Megatron-LM ModelOpt Distillation Integration

How To

Prerequisites

In order to perform soft-label Knowledge Distillation between two models on a specific dataset, we take a larger teacher model which has already been fully trained and use its logits as labels for a smaller student model.

We require the following pieces of data:

Teacher model weights
Student model weights (unless starting from scratch)
NeMo-format config file for teacher model
Tokenizer
Dataset

And optionally:

Distillation run config file

Teacher checkpoint format

We enforce the use of a config yaml in NeMo checkpoint-format style to define the arguments to the teacher model. The normal command-line arguments go toward constructing the student, thus the values in this file override the student arguments before being handed to the teacher constructor. This file must be either passed in via --export-kd-teacher-model-config or be named model_config.yaml in the root of the teacher model checkpoint folder. Unlike NeMo-generated checkpoints, Megatron-LM checkpoints do not contain this file by default and must be manually created.

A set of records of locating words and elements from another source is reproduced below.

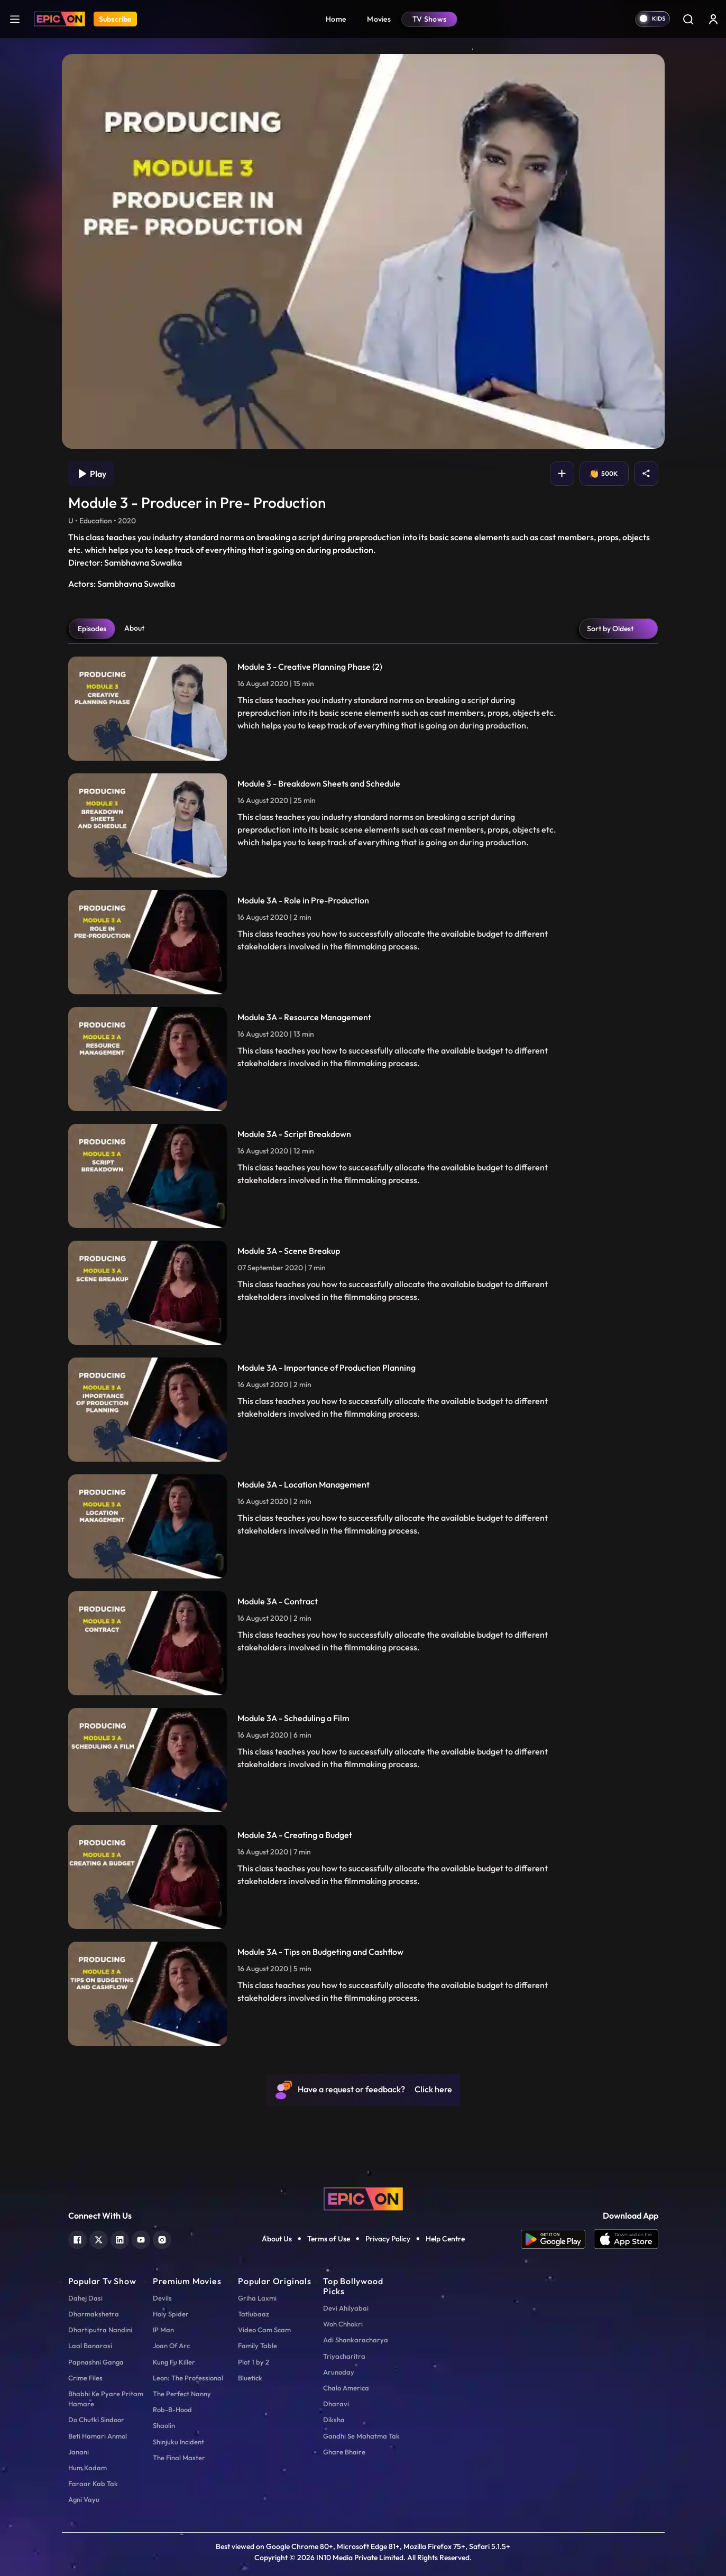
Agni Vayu (83, 2088)
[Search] (688, 19)
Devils (162, 1887)
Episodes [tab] (92, 218)
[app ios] (626, 1828)
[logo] (363, 1787)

NOTE: Not all keys in the NeMo-style yaml correspond 1:1 to the argument names for Megatron-LM. These are converted in megatron/post_training/model_builder.py.

Distillation config format

Configuring the distillation run is done via a separate YAML file with the following fields:

yaml

logit_layers: ["output_layer", "output_layer"]
intermediate_layer_pairs:
  - ["decoder.layers.0.input_layernorm", "decoder.layers.0.input_layernorm"]
  - ["decoder.final_layernorm", "decoder.layers.30.input_layernorm"]
skip_lm_loss: true
kd_loss_scale: 10.0
logit_kl_temperature: 1.0

logit_layers defines the names of the student and teacher submodules, respectively, whose outputs are the logits.
intermediate_layer_pairs defines the potentially multiple – or zero – pairs of intermediate activation layers to also perform loss on.
skip_lm_loss decides whether or not to compute and combine the original training LM loss with the KD loss.
kd_loss_scale will scale the KD loss before adding it to the LM loss, if skip_lm_loss is False.
logit_kl_temperature is the temperature smoothing factor to multiply the logits by prior to softmax and loss.

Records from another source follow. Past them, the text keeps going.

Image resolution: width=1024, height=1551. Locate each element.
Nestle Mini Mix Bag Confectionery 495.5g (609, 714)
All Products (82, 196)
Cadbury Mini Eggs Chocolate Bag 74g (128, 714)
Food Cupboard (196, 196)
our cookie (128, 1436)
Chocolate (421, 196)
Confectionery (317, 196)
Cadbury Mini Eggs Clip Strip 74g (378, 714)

Without this configuration file, the default logits-only distillation with scale and temperatures of 1.0 will be performed.

Training

Distillation is triggered by calling pretrain_gpt.py or pretrain_mamba.py with the following arguments:

bash

--export-kd-teacher-load <path-to-teacher-checkpoint>
--export-te-mcore-model

optionally alongside the additional following arguments:

bash

--export-kd-distill-cfg <path-to-distill-config-yaml-file>
--export-kd-teacher-model-config <path-to-teacher-model-config-file>

NOTE: If the teacher checkpoint happens to be in a different format from the student's (whose format is specified via --ckpt-format), it can be distinguished separately using the additional flag --export-kd-teacher-ckpt-format.

Distillation API and design

Knowledge Distillation is done via the NVIDIA Model Optimizer library.

The model creation step wraps the base model as the student in a modelopt.torch.distill.DistillationModel wrapper which also contains the teacher model.

Model Optimizer modifies the model using the loss criterion present in the distillation config yaml file, which defines a loss function between two module attribute names of the teacher and student model, respectively.

Default loss function used between logits is a KL-Divergence Loss and loss used among intermediate tensors is Cosine-Similarity, both defined in modelopt.torch.distill.plugins.megatron.

Restrictions

Interleaved Pipeline Parallel is unsupported for Distillation.

Known Issues

An unknown memory allocation (a few megabytes per microbatch) takes place when the model is converted to a modelopt.torch.distill.DistillationModel. If --manual-gc is enabled, it can easily lead to an OOM after some iterations.
A CUDA kernel issue is occurring where student's forward latency is severly prolonged compared to running student forward without a teacher model. This means the total time per iteration may be up to 40% longer than ideally expected.